Who writes the sermons?

Religions News Service (RNS) ran a story recently about sermon plagiarism in U.S. Christian congregations — and then, a few days later, they ran a story about why some U.S. Christian pastors feel they need to plagiarize sermons.

And before you say, “Oh those Christians, Unitarian Universalist (UU) ministers would never do that” — UU ministers do indeed plagiarize sermons, and some have been caught doing it.

So why do Christian pastors — and UU ministers — plagiarize sermons? The RNS story suggests a couple of reasons. Well, writing sermons is exhausting and local preachers have other big demands on their energy (pastoral care, raising money, administration, etc.). And then people in a local congregation now get to hear those Big Name Preachers online, and they make it clear that their local preacher just doesn’t measure up.

But on the analogy that church musicians don’t write all the music they perform, the RNS article asks: shouldn’t local preachers be allowed to preach other people’s sermons? (That is, assuming they give credit to the actual writer, so it isn’t plagiarism.) Or at least, shouldn’t local preachers be allowed to rely on third party sermon prompts or outside sermon researchers to help them out? If we want congregations to hear the best, highest quality sermons, it makes sense for preachers to be able to search for, and use, the best sermons they can find.

On the other hand, maybe a sermon shouldn’t be understood as a weekly performance put on by a professional voice actor. In many Christian congregations, the sermon is often considered to be God’s way of speaking to one particular congregation, and the preacher’s sermon preparation includes both time spent ministering to the congregation, and time spent in prayer listening to God. UU congregations will understand this a little differently: I was trained to think of the sermon in a UU congregation as kind of conversation, where the preacher listens to what is going on in people’s lives and connects those personal events and stories to the big moral and existential questions.

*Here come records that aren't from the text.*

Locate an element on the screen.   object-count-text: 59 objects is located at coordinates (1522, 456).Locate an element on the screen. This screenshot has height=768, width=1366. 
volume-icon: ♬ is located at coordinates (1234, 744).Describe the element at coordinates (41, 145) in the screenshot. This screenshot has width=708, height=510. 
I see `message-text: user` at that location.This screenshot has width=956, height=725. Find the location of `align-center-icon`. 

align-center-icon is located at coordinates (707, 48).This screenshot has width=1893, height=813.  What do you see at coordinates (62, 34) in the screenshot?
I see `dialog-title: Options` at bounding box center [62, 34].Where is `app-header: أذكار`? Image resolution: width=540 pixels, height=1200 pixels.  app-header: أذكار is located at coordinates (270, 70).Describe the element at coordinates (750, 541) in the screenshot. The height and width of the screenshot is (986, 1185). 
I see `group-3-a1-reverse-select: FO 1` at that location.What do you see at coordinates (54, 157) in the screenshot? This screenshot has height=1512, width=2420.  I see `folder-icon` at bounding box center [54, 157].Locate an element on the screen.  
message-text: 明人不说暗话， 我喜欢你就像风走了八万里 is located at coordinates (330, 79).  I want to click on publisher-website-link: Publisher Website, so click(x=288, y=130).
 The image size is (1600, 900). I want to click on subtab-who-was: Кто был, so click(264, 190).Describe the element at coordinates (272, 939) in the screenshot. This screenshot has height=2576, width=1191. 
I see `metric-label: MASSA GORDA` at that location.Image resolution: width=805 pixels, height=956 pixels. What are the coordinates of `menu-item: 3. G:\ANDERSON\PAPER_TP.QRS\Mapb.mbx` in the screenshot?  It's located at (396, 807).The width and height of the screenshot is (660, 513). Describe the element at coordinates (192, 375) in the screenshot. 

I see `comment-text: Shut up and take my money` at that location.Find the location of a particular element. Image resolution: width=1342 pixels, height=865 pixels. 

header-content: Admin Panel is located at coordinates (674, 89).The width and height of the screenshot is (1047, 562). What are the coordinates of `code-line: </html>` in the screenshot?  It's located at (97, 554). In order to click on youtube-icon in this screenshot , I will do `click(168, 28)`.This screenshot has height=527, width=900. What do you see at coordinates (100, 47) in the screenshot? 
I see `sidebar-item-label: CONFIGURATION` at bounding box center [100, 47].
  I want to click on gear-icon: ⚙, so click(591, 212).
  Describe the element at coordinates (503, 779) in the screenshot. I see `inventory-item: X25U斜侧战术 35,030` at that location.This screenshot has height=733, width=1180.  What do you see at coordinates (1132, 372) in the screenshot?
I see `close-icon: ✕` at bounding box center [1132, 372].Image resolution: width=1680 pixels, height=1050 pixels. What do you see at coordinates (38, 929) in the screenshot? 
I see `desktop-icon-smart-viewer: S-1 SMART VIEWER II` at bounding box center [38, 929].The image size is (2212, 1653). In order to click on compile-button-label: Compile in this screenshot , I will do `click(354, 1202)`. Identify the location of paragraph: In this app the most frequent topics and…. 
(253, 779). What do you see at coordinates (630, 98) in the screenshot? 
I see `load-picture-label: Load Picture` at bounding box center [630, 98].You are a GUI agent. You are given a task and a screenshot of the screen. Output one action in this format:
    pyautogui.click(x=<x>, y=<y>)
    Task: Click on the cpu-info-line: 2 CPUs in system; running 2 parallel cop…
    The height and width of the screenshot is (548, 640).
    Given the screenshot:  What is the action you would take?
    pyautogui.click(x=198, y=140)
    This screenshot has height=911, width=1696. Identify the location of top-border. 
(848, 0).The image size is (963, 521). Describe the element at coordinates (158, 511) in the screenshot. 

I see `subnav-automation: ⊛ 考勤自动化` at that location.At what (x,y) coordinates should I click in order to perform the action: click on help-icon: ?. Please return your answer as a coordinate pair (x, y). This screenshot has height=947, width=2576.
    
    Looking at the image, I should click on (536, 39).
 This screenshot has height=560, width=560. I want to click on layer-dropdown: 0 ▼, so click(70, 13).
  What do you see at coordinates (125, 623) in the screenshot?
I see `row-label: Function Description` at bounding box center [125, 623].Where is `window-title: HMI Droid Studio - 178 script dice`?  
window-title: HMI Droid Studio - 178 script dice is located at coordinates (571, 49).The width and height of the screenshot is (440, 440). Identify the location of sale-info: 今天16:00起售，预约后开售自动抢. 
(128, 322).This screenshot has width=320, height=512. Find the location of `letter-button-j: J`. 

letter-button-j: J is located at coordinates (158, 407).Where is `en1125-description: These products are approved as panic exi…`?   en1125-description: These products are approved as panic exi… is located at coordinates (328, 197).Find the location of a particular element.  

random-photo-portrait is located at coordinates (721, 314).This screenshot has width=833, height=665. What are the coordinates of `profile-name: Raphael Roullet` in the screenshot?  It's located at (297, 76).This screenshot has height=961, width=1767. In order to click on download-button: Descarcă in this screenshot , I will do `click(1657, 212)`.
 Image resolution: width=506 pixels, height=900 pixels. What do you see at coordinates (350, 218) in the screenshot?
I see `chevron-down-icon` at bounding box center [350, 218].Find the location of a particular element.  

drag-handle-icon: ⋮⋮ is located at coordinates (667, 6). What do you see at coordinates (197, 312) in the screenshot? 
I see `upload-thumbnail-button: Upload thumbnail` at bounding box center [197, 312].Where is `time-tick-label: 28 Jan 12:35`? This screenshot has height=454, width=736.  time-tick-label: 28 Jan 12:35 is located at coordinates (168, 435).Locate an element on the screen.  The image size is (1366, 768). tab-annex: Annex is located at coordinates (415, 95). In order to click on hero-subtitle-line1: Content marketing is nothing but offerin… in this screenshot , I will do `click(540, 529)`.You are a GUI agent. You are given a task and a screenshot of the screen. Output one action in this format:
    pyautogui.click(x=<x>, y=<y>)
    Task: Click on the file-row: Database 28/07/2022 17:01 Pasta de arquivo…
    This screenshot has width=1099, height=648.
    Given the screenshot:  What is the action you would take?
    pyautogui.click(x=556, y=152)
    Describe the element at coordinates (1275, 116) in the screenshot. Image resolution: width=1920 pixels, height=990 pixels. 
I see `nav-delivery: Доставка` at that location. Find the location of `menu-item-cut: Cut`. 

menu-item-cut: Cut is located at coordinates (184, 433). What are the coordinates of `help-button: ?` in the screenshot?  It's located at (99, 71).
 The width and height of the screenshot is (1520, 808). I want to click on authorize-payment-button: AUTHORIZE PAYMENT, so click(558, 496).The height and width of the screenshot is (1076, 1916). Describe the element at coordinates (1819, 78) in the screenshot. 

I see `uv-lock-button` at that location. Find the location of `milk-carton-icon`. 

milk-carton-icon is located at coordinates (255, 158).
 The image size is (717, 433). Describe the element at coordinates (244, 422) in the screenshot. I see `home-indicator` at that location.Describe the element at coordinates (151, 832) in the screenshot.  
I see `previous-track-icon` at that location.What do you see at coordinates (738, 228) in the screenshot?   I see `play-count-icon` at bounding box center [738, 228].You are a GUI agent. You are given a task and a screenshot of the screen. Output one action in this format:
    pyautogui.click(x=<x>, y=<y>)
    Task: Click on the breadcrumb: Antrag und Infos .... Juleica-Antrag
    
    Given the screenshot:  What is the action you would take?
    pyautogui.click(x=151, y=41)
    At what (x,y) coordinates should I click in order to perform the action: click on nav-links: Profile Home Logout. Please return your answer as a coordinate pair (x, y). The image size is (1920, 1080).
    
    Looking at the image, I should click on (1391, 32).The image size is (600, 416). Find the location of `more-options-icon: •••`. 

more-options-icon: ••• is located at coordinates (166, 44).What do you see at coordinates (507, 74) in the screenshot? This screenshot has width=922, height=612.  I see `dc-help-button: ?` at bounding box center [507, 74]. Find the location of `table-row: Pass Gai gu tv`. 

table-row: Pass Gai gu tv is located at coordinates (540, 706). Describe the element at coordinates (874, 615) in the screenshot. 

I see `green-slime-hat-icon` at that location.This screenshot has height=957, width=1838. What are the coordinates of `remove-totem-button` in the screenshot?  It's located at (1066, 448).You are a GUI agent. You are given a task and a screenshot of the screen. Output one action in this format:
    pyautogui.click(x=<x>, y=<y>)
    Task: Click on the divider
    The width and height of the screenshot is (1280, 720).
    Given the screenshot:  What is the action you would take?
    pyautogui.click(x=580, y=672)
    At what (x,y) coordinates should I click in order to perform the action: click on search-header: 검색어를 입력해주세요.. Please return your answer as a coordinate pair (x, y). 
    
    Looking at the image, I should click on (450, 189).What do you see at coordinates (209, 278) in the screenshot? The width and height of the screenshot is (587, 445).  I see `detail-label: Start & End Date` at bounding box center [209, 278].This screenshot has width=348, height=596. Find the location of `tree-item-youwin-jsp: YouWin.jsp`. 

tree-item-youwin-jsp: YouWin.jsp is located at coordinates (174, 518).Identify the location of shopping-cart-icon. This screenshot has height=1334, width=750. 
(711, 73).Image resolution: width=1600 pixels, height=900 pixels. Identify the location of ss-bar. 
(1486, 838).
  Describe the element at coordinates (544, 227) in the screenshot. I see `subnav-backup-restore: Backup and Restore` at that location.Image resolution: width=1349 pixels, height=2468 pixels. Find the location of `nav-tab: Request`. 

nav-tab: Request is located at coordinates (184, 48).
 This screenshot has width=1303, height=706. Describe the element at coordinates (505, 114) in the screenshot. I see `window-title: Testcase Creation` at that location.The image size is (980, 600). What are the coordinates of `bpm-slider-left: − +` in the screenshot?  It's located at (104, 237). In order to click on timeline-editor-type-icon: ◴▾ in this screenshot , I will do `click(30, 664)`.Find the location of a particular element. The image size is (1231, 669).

I suspect that several pressures will drive UU congregations towards turning the preacher into a voice actor who puts on performances of the best sermons they can find. First, preachers have a limited amount of hours they can work each week, volunteers now have less time to devote to the congregation, so using other people’s sermons can free up the preacher’s time for other crucial tasks. Second, congregation members are increasingly aware of the excellent preaching available online, and this puts pressure on the local congregation to have a preacher who meets those high standards. Third, congregations compete for people’s leisure time in an increasingly crowded marketplace, and the demand for authenticity will not be as strong as the demand for polished production values. Fourth, as more congregations are unable to pay for full-time ministry, there’s going to be less time for sermon-writing and a greater demand for third-party sermons. In short, there are strong — maybe irresistible — economic forces that will change UU ministers from sermon-writers into voice actors.

I still prefer a preacher who writes their own sermons. I just don’t think most UU congregations will be able to make sermon-writing a priority as they budget money and staff time.